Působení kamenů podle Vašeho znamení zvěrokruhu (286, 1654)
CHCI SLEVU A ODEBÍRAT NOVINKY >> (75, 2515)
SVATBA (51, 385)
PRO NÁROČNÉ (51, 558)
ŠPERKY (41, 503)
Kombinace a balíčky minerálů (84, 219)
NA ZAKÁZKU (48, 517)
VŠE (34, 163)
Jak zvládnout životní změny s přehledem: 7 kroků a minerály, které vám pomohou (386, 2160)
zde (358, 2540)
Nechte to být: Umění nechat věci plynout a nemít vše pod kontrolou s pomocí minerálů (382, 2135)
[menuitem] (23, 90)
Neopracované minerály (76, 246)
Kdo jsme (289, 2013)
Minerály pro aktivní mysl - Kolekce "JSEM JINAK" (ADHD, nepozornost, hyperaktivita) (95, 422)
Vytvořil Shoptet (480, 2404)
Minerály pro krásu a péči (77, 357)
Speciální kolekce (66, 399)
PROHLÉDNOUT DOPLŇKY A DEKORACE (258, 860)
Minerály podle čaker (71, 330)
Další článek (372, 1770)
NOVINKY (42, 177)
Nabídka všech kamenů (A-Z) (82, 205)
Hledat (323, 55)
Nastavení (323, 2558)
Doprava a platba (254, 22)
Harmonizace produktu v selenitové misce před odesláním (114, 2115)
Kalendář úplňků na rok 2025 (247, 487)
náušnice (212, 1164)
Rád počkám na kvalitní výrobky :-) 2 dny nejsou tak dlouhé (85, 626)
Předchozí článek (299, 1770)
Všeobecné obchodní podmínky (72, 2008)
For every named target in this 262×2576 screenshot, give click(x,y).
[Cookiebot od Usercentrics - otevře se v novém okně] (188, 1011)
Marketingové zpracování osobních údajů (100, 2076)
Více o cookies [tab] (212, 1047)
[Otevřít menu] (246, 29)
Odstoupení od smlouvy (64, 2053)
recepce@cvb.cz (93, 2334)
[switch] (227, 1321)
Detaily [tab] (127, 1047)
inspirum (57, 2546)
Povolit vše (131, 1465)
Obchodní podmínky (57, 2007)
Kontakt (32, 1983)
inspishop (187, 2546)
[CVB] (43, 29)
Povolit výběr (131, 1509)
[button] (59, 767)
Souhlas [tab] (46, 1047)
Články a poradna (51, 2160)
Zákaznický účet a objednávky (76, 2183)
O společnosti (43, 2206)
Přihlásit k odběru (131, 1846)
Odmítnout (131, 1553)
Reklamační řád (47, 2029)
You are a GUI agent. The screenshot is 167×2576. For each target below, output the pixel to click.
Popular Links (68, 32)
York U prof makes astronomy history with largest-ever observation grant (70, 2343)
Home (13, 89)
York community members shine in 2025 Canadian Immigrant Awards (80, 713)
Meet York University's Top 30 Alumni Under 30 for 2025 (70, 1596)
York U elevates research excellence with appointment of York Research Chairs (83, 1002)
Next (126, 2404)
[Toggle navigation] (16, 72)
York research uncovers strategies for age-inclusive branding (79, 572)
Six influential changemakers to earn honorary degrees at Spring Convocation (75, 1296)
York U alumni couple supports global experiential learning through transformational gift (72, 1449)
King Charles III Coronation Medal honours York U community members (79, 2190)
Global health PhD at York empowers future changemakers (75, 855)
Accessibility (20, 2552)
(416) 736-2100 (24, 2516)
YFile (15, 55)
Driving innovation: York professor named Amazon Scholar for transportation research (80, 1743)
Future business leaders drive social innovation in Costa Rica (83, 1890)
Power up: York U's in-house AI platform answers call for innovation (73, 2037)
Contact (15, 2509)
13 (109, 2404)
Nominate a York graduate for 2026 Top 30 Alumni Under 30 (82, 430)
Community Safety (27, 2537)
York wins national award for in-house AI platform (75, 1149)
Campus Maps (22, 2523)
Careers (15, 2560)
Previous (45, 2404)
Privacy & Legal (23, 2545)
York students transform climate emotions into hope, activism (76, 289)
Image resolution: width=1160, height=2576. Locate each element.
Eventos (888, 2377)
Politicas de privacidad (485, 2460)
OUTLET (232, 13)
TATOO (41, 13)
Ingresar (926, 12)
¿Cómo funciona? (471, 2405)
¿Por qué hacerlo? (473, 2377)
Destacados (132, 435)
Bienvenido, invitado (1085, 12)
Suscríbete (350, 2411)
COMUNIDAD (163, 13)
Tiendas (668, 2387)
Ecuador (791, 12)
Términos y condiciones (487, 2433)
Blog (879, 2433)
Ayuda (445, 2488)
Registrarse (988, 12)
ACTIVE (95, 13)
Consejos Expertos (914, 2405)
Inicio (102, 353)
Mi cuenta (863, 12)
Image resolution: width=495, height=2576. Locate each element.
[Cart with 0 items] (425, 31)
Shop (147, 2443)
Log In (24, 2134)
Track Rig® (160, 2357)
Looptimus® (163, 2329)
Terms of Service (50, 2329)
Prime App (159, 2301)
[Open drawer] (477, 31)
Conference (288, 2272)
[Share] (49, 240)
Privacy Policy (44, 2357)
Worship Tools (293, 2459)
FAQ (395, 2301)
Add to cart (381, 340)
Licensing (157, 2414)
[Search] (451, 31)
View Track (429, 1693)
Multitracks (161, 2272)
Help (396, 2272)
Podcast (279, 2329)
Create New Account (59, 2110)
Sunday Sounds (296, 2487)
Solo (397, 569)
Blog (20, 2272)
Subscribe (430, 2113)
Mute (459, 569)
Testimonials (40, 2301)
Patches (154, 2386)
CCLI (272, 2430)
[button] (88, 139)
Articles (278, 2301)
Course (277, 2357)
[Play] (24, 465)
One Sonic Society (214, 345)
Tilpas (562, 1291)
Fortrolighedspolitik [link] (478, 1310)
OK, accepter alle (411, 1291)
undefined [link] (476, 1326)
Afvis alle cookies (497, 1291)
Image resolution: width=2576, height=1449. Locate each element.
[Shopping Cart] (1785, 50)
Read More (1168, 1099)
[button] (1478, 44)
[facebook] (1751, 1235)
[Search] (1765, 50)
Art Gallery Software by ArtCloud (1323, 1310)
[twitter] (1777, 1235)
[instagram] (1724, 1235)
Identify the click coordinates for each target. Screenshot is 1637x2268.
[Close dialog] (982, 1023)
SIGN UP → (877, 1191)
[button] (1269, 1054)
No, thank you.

**Task to carry out:** Within the material above, the line with "CHCI SLEVU A ODEBÍRAT NOVINKY >> (75, 2515)" opens the range and the line with "Nechte to být: Umění" closes it; reproduce that range word for word.

**Result:**
CHCI SLEVU A ODEBÍRAT NOVINKY >> (75, 2515)
SVATBA (51, 385)
PRO NÁROČNÉ (51, 558)
ŠPERKY (41, 503)
Kombinace a balíčky minerálů (84, 219)
NA ZAKÁZKU (48, 517)
VŠE (34, 163)
Jak zvládnout životní změny s přehledem: 7 kroků a minerály, které vám pomohou (386, 2160)
zde (358, 2540)
Nechte to být: Umění nechat věci plynout a nemít vše pod kontrolou s pomocí minerálů (382, 2135)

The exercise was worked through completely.